Mills (2010) reviews a decade of NLS studies (1999-2009), 39 studies in total, that take a “digital turn,” applying the NLS lens through ethnographic observation to new digital literacy practices. The research sites include schools as well as online communities and out-of-school practices; they include such practices as anime fan sites, relay writing on microblogging sites, Web quests, and digital movie making.
The Digital Youth Project, a large, three-year ethnographic study of youth’s new media literacy practices, explicitly uses New Literacy Studies as one of its frameworks (Ito et al, 2010, p. 24). The researchers conducted 23 case studies that looked at new media literacy practices from “hanging out” (casual participation in friendship-based activities, e.g. on Facebook) to “geeking out” (intensive participation in interest-based activities, e.g. the creative production involved in augmented gaming).
In NLS, literacies are seen as bound up with issues of identity and ideology. Jim Gee writes of ”discourses,” which he defines as
ways of behaving, interacting, valuing, thinking, believing, speaking, and often reading and writing, that are accepted as instantiations of particular identities … by specific groups…. Discourses are ways of being “people like us”…. Each discourse incorporates taken-for-granted and tacit “theories” about what counts as a “normal” person and the “right” ways to think, feel, and behave. These theories crucially involve viewpoints on the distribution of “social goods” like status, worth, and material goods in society (who should and who shouldn’t have them) (Gee, 2012, pp. 3-4).
Academic or school discourse, for example, which requires particular kinds of academic literacies, has traditionally conferred social goods such as status and jobs. A student’s home and other out-of-school literacies may be very different; in fact, the gap between youth’s everyday literacy practices and their in-school practices may be widening (Ito et al. 2010).
Literacies are seen as embedded in power relations, with the dominant, established literacies in conflict with newer, emerging literacies. It’s not hard to find examples of ideological struggles over literacy, including attempts to ban particular books and struggles over curricula. This lens can be applied to new digital literacies as well. The researchers in the Digital Youth Project see a contest between new and traditional literacies, as reflected in my opening quote. In fact the researchers, without endorsing the idea of the digital native, see an “intergenerational struggle over authority and control over learning and literacy” (Ito et al, p. 14). They add, “Although some of the literacy practices we describe may be keyed to a particular life stage, new media literacies are not necessarily going to ‘grow up’ to conform to the standards of their elders but are likely to be tied to foundational changes in forms of cultural expression” (p. 26).

**Exercise tasks:**
A. List the practices that the text on New Literacy Studies names as examples from the studies covered in Mills's 2010 review.
B. Print the portion of the text on New Literacy Studies from "The Digital Youth Project, a" to "in augmented gaming).".

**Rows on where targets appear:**
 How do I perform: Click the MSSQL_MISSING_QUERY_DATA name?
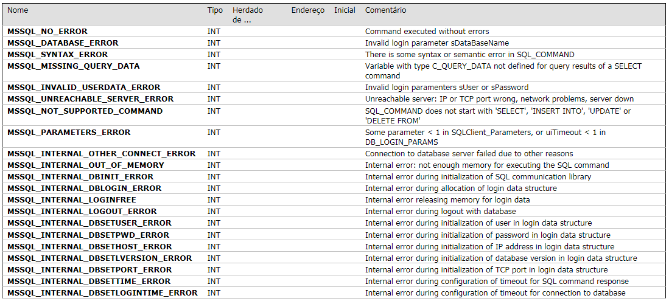(x=73, y=66)
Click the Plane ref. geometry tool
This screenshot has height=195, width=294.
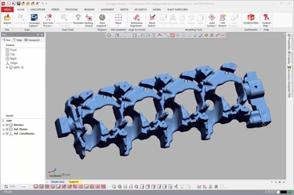tap(118, 19)
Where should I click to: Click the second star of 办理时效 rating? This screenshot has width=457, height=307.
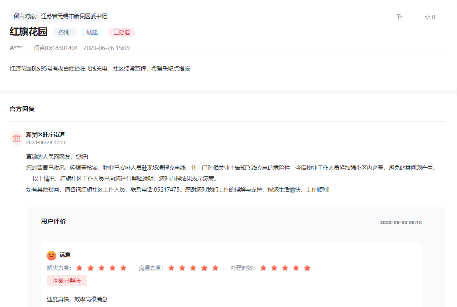[274, 268]
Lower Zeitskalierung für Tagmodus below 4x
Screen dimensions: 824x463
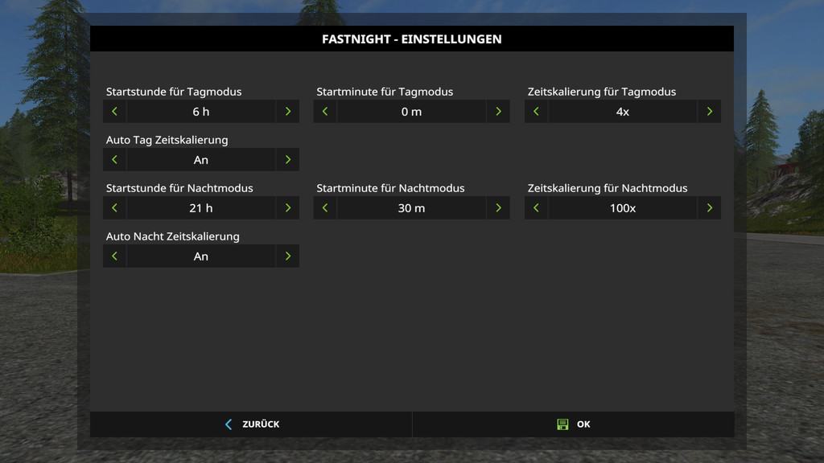point(536,112)
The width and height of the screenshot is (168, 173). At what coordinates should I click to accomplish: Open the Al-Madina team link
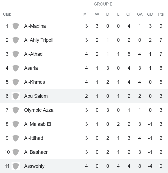35,26
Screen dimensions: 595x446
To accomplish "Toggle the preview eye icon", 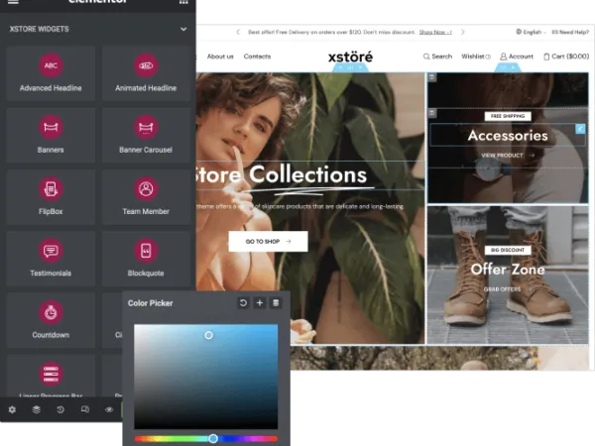I will 109,409.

**Answers by task:**
A.
- Anime fan sites
- Relay writing on microblogging sites
- Web quests
- Digital movie making

B.
The Digital Youth Project, a large, three-year ethnographic study of youth’s new media literacy practices, explicitly uses New Literacy Studies as one of its frameworks (Ito et al, 2010, p. 24). The researchers conducted 23 case studies that looked at new media literacy practices from “hanging out” (casual participation in friendship-based activities, e.g. on Facebook) to “geeking out” (intensive participation in interest-based activities, e.g. the creative production involved in augmented gaming).